Rewrite the lines from the line with "Open the red INFO button" up to and including the last line, swapping "screenshot" for "screen image" and changing nothing else. Give only those lines, and leave the pictures out.

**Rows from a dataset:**
########################################
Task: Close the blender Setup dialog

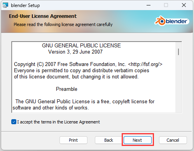Action: click(x=184, y=5)

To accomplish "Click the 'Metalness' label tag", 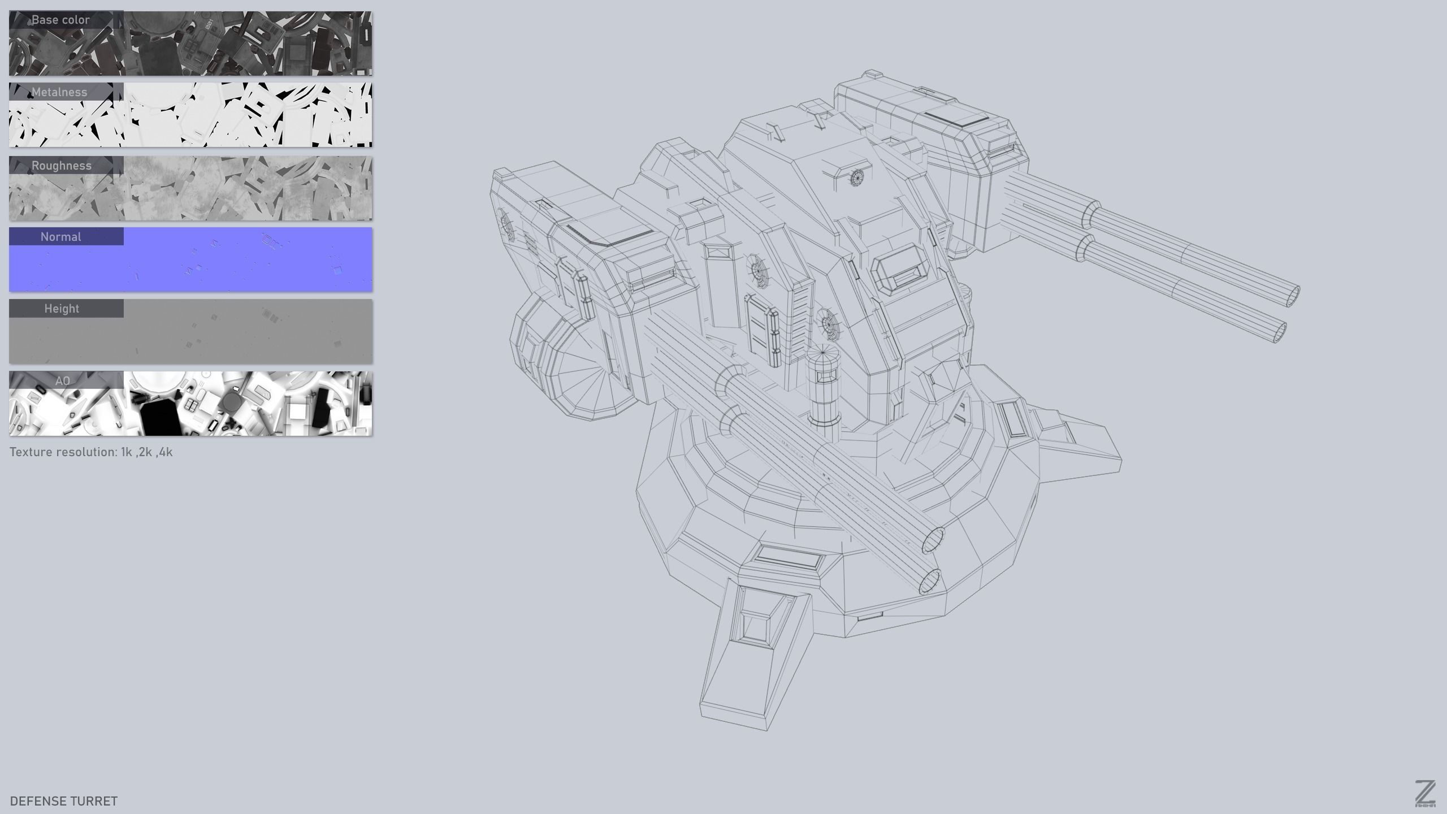I will pyautogui.click(x=60, y=92).
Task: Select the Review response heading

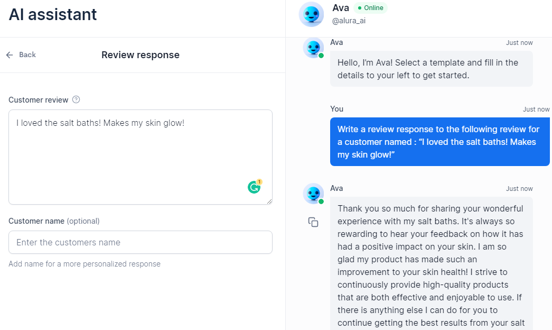Action: click(140, 54)
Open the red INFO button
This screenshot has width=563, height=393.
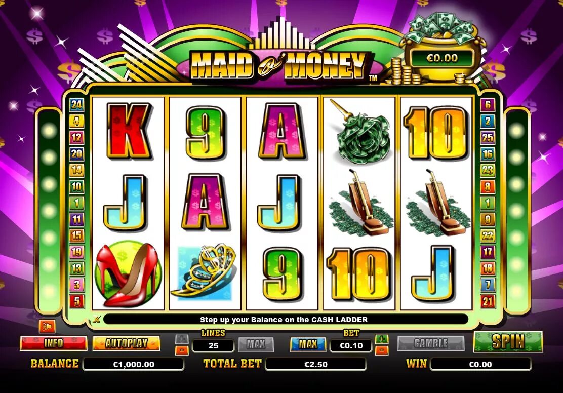click(x=53, y=343)
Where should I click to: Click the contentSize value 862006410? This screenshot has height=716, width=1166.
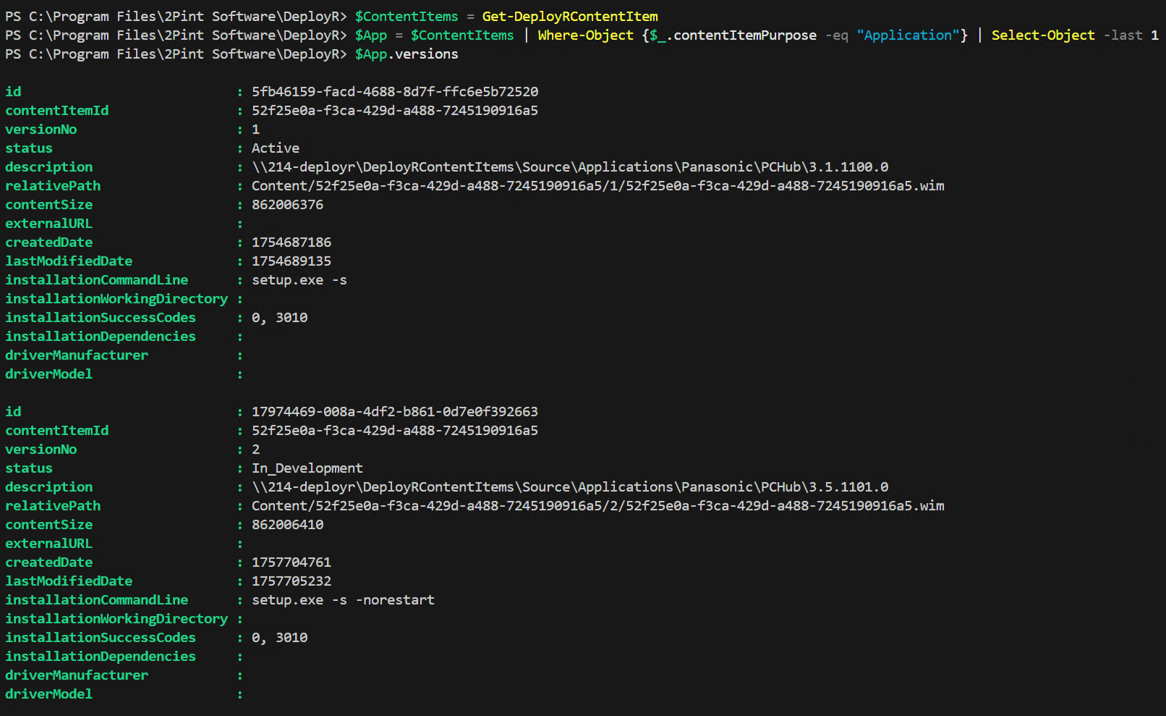pos(288,525)
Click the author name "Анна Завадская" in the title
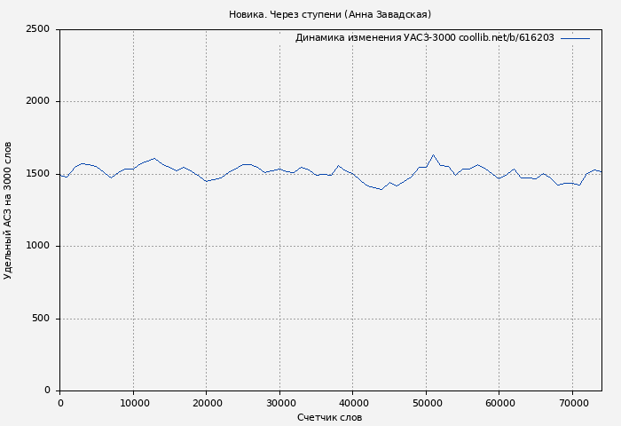621x426 pixels. click(x=389, y=14)
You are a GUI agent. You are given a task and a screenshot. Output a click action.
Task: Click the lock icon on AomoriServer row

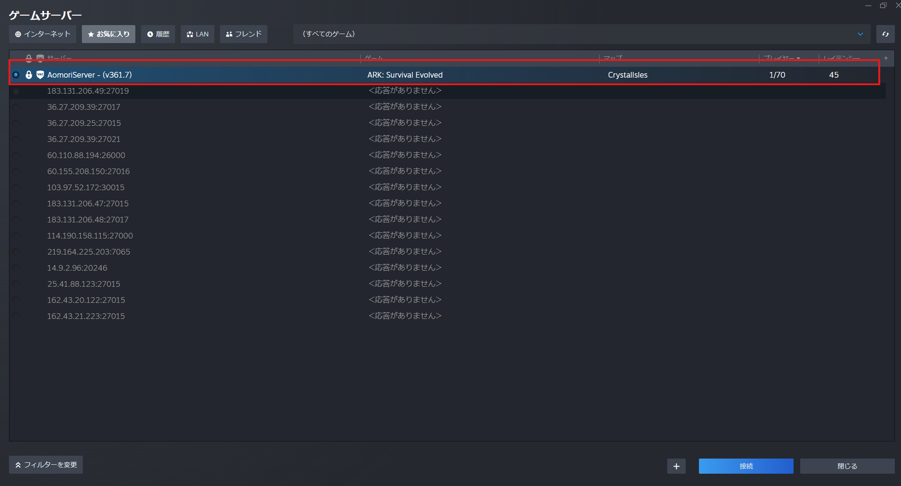tap(29, 75)
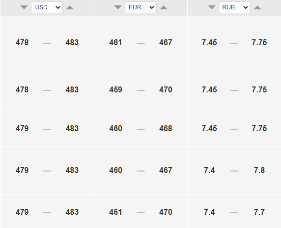Image resolution: width=281 pixels, height=228 pixels.
Task: Click first row EUR sell rate 467
Action: click(166, 43)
########################################
**WRITTEN ANSWER:**
Open the red INFO button
This screen image has width=563, height=393.
click(x=53, y=343)
Where should I click to: Click the contentSize value 862006410? This screen image has height=716, width=1166.
pos(288,525)
Click the author name "Анна Завадская" in the title
621x426 pixels. click(x=389, y=14)
You are a GUI agent. You are given a task and a screen image. Output a click action.
Task: Click the lock icon on AomoriServer row

tap(29, 75)
Image resolution: width=281 pixels, height=228 pixels.
Task: Click first row EUR sell rate 467
Action: click(166, 43)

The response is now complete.